- **Exercise**: Restate the entries below without a single change.

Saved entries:
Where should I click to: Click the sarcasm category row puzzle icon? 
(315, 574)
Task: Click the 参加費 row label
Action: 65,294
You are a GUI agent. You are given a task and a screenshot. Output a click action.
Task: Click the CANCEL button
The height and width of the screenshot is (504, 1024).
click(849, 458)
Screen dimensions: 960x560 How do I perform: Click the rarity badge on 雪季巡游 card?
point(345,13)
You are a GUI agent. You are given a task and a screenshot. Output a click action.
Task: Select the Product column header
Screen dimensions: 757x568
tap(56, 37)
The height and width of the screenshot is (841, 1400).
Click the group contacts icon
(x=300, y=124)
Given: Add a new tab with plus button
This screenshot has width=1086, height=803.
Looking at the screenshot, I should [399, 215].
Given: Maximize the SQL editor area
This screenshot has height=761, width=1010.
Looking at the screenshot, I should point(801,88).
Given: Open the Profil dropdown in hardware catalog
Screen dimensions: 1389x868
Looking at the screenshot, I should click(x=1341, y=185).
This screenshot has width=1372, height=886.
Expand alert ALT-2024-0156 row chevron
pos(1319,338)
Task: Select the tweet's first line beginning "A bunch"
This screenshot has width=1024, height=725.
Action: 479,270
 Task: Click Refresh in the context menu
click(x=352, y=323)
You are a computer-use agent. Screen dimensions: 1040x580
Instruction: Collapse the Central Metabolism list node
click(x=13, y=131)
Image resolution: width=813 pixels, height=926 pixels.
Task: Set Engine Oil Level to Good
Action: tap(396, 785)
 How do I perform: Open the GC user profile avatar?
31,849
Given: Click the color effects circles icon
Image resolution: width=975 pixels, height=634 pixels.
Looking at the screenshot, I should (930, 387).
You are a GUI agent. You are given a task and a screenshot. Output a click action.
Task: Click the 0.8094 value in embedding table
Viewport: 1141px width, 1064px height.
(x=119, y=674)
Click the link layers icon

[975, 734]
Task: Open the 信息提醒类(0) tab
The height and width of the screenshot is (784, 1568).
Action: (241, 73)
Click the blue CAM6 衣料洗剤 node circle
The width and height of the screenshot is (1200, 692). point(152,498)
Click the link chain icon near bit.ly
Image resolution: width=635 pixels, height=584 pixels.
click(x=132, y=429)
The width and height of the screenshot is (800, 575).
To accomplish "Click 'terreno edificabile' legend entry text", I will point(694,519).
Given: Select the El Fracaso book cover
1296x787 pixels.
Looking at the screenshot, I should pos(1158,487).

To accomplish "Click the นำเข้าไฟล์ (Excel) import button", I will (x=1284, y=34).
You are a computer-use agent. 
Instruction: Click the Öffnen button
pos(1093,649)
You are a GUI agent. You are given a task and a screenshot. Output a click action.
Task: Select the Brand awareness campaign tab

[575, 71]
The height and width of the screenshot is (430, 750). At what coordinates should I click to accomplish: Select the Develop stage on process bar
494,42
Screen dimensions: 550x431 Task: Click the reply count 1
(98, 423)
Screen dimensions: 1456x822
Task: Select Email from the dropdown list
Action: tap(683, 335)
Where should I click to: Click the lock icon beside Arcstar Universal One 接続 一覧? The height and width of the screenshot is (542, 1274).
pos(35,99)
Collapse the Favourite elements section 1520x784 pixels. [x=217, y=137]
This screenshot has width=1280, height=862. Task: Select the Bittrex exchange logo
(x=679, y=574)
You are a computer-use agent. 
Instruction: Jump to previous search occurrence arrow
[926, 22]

- **Output for this task**:
Where should I click to: Click the sarcasm category row puzzle icon? 
(315, 574)
Task: Click the 参加費 row label
Action: 65,294
You are a GUI agent. You are given a task and a screenshot. Output a click action.
Task: Click the CANCEL button
The height and width of the screenshot is (504, 1024).
click(849, 458)
Screen dimensions: 960x560 How do I perform: Click the rarity badge on 雪季巡游 card?
point(345,13)
You are a GUI agent. You are given a task and a screenshot. Output a click action.
Task: Select the Product column header
Screen dimensions: 757x568
tap(56, 37)
The height and width of the screenshot is (841, 1400).
Click the group contacts icon
(x=300, y=124)
Given: Add a new tab with plus button
This screenshot has width=1086, height=803.
Looking at the screenshot, I should [399, 215].
Given: Maximize the SQL editor area
This screenshot has height=761, width=1010.
Looking at the screenshot, I should point(801,88).
Given: Open the Profil dropdown in hardware catalog
Screen dimensions: 1389x868
Looking at the screenshot, I should click(x=1341, y=185).
This screenshot has width=1372, height=886.
Expand alert ALT-2024-0156 row chevron
pos(1319,338)
Task: Select the tweet's first line beginning "A bunch"
This screenshot has width=1024, height=725.
Action: 479,270
 Task: Click Refresh in the context menu
click(x=352, y=323)
You are a computer-use agent. Screen dimensions: 1040x580
Instruction: Collapse the Central Metabolism list node
click(x=13, y=131)
Image resolution: width=813 pixels, height=926 pixels.
Task: Set Engine Oil Level to Good
Action: tap(396, 785)
 How do I perform: Open the GC user profile avatar?
31,849
Given: Click the color effects circles icon
Image resolution: width=975 pixels, height=634 pixels.
Looking at the screenshot, I should (930, 387).
You are a GUI agent. You are given a task and a screenshot. Output a click action.
Task: Click the 0.8094 value in embedding table
Viewport: 1141px width, 1064px height.
(x=119, y=674)
Click the link layers icon

[975, 734]
Task: Open the 信息提醒类(0) tab
The height and width of the screenshot is (784, 1568).
Action: (241, 73)
Click the blue CAM6 衣料洗剤 node circle
The width and height of the screenshot is (1200, 692). point(152,498)
Click the link chain icon near bit.ly
Image resolution: width=635 pixels, height=584 pixels.
click(x=132, y=429)
The width and height of the screenshot is (800, 575).
To accomplish "Click 'terreno edificabile' legend entry text", I will point(694,519).
Given: Select the El Fracaso book cover
1296x787 pixels.
Looking at the screenshot, I should pos(1158,487).

To accomplish "Click the นำเข้าไฟล์ (Excel) import button", I will (x=1284, y=34).
You are a computer-use agent. 
Instruction: Click the Öffnen button
pos(1093,649)
You are a GUI agent. You are given a task and a screenshot. Output a click action.
Task: Select the Brand awareness campaign tab

[575, 71]
The height and width of the screenshot is (430, 750). At what coordinates should I click to accomplish: Select the Develop stage on process bar
494,42
Screen dimensions: 550x431 Task: Click the reply count 1
(98, 423)
Screen dimensions: 1456x822
Task: Select Email from the dropdown list
Action: tap(683, 335)
Where should I click to: Click the lock icon beside Arcstar Universal One 接続 一覧? The height and width of the screenshot is (542, 1274).
pos(35,99)
Collapse the Favourite elements section 1520x784 pixels. [x=217, y=137]
This screenshot has width=1280, height=862. Task: Select the Bittrex exchange logo
(x=679, y=574)
You are a computer-use agent. 
Instruction: Jump to previous search occurrence arrow
[926, 22]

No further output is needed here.